From overhauls to GA releases: A look at Amazon SageMaker's updates of 2022
As we wrap up the year, let's take a look at the changes that have been made to Amazon SageMaker this year.
Here goes my non-exhaustive selection of SageMaker changes:
Q1 2022
Pipelines - pipeline definitions can be loaded from S3, EMR step introduced, concurrency control added
Training - g5 instance family (ones with NVIDIA A10G) is supported
Autopilot - you can generate a performance report (confusion matrix, AUC-ROC), datasets as large as 100GB are supported
Q2 2022
g5 instance family is supported in Notebook Instances and Studio
Autopilot - support for custom validation set, validation ratio and manual feature selection; more metrics for candidate models,
Feature Store - new features can be added to an existing feature group
Data Wrangler - Databricks is supported as a source
Ground Truth adds VPC support
RStudio on SageMaker allows custom docker images
Inference - Serverless Inference is now generally available!
Q3 2022
Training - added heterogenous clusters option to run multiple instance types in the same job, for example CPU heavy + GPU heavy; Warm Pools let you retain provisioned infrastructure for a while
Hyperparameter Tuning - bump from 20 to 30 maximum hyperparameters that can be searched; multiple alternate EC2 instance types can be selected; Hyperband search strategy introduced
Inference - g5, p4d (NVIDIA A100) and c6i instance families can be deployed; instance volume size can be customized; model download timeout and health check timeout are added
Edge Manager - ability to deploy a model on selected devices
Clarify - you can now explain real-time Inference endpoints
Pipelines - local mode supported; cross-account sharing supported
you can attribute user activity even when users share the same execution IAM role
Q4 2022
dozens of new re:Invent features and several new services, already covered here:
Training - Trainium instances (ml.trn1) is available
Model Monitor - now works with Batch Transform too
Inference - new instance types available (many Graviton families)

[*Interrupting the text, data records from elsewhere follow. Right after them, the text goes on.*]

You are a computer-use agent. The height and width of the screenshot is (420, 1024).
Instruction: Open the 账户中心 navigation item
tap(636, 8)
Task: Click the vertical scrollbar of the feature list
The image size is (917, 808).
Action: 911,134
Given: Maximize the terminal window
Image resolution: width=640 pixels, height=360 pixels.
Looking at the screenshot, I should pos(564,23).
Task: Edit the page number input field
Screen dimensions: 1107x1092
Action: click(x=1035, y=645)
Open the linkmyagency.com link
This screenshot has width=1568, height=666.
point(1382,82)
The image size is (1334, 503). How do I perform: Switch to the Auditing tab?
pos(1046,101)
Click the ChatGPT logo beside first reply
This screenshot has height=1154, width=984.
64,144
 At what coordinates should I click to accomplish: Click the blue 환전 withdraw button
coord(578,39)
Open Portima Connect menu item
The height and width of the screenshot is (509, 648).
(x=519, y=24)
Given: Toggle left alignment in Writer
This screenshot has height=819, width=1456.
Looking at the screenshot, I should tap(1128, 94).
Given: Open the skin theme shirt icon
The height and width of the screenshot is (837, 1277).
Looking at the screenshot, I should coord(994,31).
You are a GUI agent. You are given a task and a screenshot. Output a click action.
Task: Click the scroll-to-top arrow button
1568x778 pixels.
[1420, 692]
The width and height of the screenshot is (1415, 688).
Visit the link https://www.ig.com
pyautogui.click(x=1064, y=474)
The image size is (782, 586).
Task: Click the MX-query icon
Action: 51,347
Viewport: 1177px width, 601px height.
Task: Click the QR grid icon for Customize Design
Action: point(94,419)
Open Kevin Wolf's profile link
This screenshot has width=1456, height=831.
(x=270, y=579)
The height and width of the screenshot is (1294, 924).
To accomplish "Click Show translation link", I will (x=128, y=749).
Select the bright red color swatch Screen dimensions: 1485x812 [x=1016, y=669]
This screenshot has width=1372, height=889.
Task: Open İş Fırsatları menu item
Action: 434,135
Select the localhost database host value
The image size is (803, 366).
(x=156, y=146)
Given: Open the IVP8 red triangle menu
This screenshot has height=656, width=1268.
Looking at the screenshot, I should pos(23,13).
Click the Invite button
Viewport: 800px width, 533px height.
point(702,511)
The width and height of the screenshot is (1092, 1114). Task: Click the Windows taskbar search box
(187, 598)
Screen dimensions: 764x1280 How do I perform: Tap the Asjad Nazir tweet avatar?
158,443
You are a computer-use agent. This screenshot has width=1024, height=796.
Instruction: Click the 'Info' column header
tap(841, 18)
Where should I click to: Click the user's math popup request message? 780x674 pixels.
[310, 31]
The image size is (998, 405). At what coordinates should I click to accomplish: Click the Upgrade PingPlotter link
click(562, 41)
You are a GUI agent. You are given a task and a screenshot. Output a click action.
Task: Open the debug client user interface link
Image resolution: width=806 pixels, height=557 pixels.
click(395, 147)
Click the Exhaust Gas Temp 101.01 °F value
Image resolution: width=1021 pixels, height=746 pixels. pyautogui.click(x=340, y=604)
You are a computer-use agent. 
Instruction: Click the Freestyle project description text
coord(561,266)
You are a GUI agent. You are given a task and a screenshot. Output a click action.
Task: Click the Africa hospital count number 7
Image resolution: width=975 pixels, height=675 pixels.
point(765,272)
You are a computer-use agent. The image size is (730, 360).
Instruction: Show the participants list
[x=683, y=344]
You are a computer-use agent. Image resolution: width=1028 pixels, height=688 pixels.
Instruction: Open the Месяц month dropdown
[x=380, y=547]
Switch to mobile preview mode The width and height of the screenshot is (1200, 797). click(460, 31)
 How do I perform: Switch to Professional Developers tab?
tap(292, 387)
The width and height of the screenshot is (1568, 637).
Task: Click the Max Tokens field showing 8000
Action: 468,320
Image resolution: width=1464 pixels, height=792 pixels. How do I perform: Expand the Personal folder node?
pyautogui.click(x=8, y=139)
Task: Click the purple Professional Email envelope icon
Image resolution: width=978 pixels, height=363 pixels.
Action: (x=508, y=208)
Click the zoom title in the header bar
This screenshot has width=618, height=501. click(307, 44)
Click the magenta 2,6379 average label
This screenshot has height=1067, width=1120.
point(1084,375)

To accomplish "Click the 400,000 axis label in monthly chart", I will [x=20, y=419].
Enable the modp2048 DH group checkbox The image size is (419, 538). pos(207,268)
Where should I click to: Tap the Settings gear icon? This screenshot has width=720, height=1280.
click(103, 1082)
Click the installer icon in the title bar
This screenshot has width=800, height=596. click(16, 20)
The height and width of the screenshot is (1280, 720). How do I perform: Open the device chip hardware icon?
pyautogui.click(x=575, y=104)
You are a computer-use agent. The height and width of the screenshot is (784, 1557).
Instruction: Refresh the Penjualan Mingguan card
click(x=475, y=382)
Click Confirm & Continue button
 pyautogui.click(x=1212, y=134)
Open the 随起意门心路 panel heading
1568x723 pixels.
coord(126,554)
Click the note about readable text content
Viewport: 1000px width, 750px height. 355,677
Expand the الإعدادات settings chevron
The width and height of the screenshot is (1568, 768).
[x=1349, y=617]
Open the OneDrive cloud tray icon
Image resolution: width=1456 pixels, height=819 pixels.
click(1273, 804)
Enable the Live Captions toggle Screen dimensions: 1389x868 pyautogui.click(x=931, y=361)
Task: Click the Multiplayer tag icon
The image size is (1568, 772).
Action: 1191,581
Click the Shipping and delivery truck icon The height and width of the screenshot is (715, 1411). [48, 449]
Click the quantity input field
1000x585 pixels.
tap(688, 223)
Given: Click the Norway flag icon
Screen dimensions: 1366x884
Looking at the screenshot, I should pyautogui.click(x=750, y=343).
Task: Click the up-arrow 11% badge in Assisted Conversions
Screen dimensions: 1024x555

Experiments - a complete redesign!!
Hyperparameter Tuning - grid search strategy introduced; random seed can be set manually for better reproducibility
This list was non-exhaustive - where do I find all changes?
That’s simple - just go here and scroll down to “What’s new” section. That one contains everything.
Which changes were the most important for you?
For me, two particularly important changes were the SageMaker Experiments overhaul and the SageMaker Serverless Inference GA.
Can’t wait for 2023!